- What you will do
Determine how many lines in the records hold "computer", then give that number by itself.

BEGIN Data in this exercise

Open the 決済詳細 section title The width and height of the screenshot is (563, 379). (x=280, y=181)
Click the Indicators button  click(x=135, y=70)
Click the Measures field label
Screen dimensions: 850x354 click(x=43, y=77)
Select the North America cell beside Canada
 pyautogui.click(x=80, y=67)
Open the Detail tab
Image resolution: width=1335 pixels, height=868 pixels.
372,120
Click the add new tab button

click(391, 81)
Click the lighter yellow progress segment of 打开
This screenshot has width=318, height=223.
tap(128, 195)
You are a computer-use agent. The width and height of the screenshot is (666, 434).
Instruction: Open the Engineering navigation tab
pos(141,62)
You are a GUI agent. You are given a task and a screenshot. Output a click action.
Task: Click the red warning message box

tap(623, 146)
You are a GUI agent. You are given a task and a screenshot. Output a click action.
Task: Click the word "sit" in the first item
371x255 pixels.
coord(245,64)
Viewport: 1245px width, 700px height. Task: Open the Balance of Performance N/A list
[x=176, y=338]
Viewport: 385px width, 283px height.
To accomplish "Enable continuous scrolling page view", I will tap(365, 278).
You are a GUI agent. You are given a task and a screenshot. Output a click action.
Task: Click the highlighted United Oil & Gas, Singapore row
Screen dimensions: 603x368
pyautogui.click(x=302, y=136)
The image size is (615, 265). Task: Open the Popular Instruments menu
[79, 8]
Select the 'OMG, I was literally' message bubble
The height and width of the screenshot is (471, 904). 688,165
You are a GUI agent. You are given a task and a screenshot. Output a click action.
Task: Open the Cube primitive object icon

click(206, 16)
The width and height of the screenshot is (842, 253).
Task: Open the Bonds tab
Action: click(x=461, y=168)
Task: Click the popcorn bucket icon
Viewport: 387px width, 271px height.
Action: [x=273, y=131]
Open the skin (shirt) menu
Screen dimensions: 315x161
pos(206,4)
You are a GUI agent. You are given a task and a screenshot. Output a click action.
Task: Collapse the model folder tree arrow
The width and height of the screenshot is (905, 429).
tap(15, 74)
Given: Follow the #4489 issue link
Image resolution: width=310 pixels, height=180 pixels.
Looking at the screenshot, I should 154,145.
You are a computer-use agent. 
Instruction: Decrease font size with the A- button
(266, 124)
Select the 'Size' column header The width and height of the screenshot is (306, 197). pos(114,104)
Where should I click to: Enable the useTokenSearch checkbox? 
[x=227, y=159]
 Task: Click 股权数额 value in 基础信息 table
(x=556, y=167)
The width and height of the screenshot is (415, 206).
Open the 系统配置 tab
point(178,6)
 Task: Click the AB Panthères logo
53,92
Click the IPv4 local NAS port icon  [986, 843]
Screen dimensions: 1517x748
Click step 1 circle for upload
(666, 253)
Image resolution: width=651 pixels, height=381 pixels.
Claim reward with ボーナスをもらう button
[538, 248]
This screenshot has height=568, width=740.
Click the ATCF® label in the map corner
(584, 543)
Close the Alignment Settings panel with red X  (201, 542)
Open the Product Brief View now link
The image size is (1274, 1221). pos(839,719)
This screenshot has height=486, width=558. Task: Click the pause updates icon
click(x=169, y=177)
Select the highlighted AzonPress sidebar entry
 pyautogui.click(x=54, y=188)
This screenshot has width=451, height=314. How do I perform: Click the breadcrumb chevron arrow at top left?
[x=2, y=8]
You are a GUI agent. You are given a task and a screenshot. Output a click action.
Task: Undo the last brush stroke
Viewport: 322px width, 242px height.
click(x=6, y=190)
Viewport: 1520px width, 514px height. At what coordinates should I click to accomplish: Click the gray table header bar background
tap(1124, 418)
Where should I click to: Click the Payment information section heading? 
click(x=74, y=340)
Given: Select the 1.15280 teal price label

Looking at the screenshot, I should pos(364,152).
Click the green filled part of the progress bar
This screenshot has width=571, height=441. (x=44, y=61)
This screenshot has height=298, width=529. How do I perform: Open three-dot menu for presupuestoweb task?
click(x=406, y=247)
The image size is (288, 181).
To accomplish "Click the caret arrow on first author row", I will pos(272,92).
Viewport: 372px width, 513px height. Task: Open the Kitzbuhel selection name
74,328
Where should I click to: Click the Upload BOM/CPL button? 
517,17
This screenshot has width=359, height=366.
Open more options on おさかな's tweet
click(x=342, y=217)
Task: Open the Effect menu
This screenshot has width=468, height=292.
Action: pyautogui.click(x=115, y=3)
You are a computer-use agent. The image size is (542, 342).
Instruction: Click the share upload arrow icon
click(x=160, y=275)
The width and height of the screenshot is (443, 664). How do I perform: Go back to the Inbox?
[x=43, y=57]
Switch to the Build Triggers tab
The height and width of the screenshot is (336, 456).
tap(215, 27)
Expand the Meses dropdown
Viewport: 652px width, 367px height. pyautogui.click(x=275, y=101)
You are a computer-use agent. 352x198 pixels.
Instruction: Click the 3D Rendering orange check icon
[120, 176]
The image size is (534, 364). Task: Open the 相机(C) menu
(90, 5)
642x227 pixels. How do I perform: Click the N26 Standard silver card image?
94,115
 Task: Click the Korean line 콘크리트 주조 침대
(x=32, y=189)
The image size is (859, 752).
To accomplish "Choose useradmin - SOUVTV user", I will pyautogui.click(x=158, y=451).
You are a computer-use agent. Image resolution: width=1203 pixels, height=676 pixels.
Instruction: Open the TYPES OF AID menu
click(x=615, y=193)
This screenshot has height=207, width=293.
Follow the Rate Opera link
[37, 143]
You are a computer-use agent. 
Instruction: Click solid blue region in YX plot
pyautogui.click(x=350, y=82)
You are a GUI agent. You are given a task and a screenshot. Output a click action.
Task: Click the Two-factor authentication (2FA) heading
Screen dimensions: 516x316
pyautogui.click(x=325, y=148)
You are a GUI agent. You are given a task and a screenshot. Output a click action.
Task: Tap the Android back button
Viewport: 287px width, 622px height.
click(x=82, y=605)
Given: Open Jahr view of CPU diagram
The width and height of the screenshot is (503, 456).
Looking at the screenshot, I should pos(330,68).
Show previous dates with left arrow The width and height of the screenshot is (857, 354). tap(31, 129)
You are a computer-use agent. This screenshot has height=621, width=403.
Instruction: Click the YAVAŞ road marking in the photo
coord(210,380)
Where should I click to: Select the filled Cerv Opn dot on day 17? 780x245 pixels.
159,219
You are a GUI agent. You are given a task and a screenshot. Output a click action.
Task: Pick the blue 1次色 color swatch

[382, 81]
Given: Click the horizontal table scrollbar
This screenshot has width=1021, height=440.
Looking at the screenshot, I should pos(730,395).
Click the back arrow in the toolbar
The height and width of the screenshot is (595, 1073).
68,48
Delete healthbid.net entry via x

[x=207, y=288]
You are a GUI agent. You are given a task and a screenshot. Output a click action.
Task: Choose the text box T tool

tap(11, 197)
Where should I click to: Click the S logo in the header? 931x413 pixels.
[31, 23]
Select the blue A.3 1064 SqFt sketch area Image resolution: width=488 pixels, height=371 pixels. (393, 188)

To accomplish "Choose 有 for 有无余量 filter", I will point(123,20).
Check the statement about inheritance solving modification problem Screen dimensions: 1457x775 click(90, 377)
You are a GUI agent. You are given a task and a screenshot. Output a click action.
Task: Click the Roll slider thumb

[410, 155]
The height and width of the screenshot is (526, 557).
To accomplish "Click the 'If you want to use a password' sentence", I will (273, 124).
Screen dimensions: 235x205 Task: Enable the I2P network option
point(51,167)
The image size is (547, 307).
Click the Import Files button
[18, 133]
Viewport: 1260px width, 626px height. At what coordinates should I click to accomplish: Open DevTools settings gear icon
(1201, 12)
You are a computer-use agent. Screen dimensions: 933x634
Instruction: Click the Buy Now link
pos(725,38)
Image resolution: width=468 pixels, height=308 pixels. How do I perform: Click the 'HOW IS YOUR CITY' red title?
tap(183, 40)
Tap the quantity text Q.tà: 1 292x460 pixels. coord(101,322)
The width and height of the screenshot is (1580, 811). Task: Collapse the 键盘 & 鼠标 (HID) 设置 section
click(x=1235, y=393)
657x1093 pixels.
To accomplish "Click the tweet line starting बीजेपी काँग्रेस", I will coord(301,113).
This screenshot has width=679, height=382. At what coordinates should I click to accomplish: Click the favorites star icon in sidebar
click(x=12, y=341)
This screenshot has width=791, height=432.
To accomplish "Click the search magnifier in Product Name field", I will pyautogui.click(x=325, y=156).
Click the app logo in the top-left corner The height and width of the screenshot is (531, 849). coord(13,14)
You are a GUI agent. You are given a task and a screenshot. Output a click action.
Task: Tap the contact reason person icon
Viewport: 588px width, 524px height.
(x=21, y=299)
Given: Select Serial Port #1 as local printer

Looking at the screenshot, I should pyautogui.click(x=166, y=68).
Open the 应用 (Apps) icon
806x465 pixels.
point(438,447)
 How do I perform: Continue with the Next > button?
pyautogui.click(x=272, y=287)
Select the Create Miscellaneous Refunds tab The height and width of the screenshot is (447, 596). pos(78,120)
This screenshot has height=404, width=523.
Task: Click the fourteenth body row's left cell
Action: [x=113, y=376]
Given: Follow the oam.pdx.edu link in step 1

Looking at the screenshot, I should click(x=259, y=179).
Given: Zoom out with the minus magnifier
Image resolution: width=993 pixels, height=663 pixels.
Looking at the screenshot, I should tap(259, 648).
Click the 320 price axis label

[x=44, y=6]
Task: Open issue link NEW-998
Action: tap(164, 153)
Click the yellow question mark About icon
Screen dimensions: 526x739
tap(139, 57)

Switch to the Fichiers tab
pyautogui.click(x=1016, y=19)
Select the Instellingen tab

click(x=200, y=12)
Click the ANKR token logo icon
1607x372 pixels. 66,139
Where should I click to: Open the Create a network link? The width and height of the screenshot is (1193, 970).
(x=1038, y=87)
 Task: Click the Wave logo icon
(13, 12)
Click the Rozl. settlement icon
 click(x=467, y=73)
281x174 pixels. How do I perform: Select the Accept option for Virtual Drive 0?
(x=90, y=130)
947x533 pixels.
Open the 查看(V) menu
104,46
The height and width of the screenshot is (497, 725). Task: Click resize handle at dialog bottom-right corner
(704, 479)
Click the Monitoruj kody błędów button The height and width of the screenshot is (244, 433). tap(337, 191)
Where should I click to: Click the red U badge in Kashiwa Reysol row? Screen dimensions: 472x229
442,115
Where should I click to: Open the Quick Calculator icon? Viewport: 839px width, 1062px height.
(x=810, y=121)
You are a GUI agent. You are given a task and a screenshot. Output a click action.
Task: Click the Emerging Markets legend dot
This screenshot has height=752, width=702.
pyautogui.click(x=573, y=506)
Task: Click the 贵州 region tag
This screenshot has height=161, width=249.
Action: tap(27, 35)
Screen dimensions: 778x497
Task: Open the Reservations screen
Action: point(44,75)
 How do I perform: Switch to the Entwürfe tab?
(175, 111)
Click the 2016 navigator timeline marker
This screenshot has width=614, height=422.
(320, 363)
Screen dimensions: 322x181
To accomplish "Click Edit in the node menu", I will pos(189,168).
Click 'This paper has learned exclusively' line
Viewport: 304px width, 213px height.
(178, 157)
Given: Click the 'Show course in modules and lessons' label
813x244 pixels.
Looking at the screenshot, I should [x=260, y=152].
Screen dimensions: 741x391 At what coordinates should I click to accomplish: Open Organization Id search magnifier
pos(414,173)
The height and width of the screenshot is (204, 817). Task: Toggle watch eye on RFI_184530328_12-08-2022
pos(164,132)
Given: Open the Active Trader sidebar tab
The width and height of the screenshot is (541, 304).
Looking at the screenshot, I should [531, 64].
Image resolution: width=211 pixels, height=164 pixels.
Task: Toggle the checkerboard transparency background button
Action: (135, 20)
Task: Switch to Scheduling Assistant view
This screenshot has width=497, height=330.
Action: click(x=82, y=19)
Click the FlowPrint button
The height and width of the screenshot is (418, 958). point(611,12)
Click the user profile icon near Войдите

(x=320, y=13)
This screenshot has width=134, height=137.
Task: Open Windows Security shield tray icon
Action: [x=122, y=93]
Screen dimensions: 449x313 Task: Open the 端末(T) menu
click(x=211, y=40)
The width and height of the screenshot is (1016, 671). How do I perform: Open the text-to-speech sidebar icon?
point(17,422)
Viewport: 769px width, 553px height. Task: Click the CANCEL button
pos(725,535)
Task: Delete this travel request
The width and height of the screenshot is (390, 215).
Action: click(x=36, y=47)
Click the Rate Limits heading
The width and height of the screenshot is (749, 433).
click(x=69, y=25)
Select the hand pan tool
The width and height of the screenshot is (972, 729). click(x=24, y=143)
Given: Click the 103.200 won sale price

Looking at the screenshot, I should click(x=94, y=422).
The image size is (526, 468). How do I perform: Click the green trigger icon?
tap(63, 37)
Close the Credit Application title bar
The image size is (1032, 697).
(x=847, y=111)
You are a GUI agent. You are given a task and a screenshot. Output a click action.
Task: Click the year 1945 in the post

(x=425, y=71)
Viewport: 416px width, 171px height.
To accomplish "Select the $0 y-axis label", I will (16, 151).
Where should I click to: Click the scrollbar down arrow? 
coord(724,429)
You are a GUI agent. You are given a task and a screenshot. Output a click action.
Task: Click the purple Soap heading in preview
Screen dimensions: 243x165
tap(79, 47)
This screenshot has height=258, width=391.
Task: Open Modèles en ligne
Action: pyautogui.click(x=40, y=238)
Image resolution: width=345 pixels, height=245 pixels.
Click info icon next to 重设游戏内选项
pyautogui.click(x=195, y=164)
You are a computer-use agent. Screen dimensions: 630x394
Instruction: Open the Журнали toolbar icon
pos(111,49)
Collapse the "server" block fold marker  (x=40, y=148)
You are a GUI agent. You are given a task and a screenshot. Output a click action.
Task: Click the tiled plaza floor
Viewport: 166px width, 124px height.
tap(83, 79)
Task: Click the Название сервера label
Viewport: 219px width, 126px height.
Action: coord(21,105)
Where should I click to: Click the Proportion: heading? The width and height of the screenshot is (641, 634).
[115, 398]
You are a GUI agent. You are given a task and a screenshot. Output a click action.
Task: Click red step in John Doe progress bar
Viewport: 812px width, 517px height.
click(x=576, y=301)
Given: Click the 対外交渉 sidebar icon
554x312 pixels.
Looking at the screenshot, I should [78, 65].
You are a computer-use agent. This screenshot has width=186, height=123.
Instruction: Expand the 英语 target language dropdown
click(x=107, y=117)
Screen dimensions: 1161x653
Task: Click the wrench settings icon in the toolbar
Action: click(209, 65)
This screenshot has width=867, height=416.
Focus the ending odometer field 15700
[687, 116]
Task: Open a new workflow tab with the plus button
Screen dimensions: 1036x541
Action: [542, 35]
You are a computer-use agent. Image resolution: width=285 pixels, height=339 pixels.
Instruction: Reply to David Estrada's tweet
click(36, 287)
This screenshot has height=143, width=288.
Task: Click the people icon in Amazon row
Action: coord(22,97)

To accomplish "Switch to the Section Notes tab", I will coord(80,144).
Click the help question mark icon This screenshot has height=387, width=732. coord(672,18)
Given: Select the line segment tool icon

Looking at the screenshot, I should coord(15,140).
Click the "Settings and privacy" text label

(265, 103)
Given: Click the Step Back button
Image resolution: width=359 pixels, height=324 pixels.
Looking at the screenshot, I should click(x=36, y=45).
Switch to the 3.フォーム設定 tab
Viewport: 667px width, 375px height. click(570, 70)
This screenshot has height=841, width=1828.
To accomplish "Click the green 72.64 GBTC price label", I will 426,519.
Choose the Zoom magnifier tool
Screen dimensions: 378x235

END Data in this exercise

- Response below
11